Mädel: Wenn ein Projekt toll läuft, dann tatsächlich. Es kommt immer darauf an, was es ist. Beim „Tatortreiniger“ würde ich nicht fühlen, es wirklich erlebt zu haben. Dazu ist es zu skurril. Bei „24 Wochen“ war es so eine intensive Erfahrung, dass ich im Nachhinein das Gefühl habe, Julia Jentsch und ich haben wirklich zusammen etwas durchgemacht und einen Verlust erlitten. Und im Fall von „25 km/h“ habe ich das Gefühl, tatsächlich eine Reise mit Lars Eidinger gemacht zu haben, auf der wir uns sehr nahegekommen sind. Fast wie Brüder. Das ist nicht so dahingesagt, das ist wirklich so.

Hat die Schauspielerei für Sie einen therapeutischen Aspekt?

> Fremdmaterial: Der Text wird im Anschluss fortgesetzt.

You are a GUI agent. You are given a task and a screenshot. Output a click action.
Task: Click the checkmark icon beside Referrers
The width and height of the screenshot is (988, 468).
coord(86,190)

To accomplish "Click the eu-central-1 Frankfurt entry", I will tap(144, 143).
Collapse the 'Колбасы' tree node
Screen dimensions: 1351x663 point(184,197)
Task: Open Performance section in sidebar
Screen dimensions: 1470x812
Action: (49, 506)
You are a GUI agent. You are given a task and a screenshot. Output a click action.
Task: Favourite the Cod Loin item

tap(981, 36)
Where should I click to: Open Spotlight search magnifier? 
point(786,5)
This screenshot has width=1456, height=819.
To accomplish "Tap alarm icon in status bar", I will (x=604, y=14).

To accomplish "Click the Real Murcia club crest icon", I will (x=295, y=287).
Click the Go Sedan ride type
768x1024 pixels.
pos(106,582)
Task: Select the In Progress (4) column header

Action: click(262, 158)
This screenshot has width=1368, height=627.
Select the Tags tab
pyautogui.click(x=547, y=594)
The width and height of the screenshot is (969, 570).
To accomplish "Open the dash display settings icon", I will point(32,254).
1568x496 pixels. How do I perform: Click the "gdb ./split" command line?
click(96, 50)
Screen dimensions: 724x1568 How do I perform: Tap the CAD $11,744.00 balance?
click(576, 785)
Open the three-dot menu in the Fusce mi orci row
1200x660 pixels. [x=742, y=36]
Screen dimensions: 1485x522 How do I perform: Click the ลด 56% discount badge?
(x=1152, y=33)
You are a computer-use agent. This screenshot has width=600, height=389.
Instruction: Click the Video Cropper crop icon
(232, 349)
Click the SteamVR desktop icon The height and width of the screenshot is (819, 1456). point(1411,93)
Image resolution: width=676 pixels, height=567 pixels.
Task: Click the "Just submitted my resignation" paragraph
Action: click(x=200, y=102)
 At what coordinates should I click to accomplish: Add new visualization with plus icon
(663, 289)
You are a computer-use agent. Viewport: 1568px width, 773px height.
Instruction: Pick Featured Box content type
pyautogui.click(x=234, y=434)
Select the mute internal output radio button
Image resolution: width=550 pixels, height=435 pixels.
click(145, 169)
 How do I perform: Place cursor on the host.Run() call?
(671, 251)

Mädel: Nicht vordergründig. Ich habe keine Probleme, die ich dadurch ausleben möchte. Es wäre aber doof, jetzt mit „nein“ zu antworten, weil irgendwas daran immer therapeutisch ist. Ich fände es schlimm, wenn das mein Beruf wäre, damit ich meine Macken ausleben oder meine psychischen Defekte kurieren kann. Das steht nicht im Vordergrund. Aber ich glaube schon, dass das etwas mit einem macht. Ich hatte ja schon „24 Wochen“ erwähnt. Wenn man im Film so eine schlimme Erfahrung macht, kann man die nach ein paar Wochen wieder ablegen. Das kann man nicht mit Menschen vergleichen, die ein solches Schicksal ein ganzes Leben mit sich herumtragen müssen. Es wäre anmaßend zu behaupten, dass ich wüsste, was das heißt. Aber ich kann mal auf eine solche Lebenssituation draufblicken, ohne die Verantwortung dafür übernehmen zu müssen. Und das ist sehr reizvoll.